Leisure has become a favourite of retail property people and, increasingly, investors. M&G’s recent report advocating investment in the sector is just one of a number in the past few years.
Leisure is a major part of the UK economy, employing 10% of the workforce and generating £170bn of revenues in 2014. It has been incredibly resilient in the past three recessions, outperforming because of its longer leases and lower void rate.
The sector is benefiting from improving incomes and consumer confidence, but its performance is also driven by long-term trends, such the desire for buying experiences rather than just owning things, rising eating-out rates and over-55s who are increasing their leisure consumption. And, of course, most leisure is still dependent on one channel – real estate – to service its customers.

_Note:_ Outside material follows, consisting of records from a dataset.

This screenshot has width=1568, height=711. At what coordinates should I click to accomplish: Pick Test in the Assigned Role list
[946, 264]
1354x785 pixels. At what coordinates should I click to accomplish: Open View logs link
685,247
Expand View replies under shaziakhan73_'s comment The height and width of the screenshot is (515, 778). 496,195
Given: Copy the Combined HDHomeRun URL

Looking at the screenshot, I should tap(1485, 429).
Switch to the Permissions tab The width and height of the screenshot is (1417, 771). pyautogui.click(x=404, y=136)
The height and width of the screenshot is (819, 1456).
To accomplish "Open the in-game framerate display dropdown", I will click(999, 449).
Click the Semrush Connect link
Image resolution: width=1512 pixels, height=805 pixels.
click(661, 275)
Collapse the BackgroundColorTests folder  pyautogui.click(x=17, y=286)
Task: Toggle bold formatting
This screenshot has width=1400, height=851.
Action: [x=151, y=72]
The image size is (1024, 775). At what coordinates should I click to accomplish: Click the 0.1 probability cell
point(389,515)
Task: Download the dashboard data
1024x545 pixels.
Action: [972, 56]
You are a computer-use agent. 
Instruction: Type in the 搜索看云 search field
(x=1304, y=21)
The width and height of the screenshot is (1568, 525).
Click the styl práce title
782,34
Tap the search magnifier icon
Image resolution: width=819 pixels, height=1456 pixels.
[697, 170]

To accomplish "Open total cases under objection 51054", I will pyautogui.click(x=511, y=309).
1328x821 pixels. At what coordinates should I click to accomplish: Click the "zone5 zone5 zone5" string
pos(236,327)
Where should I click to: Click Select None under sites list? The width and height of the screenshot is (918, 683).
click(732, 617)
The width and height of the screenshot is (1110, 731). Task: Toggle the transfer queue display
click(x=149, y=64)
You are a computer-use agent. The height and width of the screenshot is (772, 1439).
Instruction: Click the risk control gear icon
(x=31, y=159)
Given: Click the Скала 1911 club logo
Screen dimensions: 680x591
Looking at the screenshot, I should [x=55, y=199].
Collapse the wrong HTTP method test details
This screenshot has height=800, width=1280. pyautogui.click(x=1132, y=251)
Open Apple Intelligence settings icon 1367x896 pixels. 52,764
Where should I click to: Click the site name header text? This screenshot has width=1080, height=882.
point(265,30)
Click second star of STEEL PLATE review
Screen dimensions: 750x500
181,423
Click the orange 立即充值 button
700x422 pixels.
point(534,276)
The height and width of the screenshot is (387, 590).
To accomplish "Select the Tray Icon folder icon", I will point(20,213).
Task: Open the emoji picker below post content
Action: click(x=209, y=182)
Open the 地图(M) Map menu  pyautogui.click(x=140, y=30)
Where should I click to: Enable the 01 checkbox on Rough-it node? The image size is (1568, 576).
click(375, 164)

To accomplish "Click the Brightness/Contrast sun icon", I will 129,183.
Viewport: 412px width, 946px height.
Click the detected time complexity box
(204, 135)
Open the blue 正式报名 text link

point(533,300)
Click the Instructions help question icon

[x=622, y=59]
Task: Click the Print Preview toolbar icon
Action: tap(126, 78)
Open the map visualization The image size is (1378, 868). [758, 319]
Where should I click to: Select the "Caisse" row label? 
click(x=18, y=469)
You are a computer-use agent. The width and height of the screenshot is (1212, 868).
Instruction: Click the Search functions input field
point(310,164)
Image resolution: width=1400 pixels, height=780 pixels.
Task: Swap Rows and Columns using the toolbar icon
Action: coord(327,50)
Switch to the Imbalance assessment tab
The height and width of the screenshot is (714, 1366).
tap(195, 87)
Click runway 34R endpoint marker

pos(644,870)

So why is leisure still treated like a small, alternative property sector? First, it is fragmented. Unlike retail or offices, leisure comprises lots of sub-sectors, such as cinemas, bars, restaurants, health and fitness, hotels, bowling, pubs, kids’ play, casinos, bingo and trampoline parks, to name just a few. Each has its own distinct tenants, performance metrics and operational models, which makes it hard for the sector to get its message across.
Also, compared with the other sectors, leisure property research has been scarce. Simple questions, such as what is the market value of the sector, have been surprisingly hard to answer. Currently, only a small proportion is held by institutional investors, where it comprises 2% of the total IPD portfolio. The good news is that more research is emerging and institutional investors are looking to invest more in the sector.
Also, as leisure is increasingly embraced by retail landlords (partly to provide a better experience and also to help fill their voids), it finds itself treated as a retail sub-sector, making it hard to forge its own identity.
However, retail investors are engaging only with certain parts of the sector. Cinemas and restaurants (which go from strength to strength) make up the vast majority of deals done by retail landlords.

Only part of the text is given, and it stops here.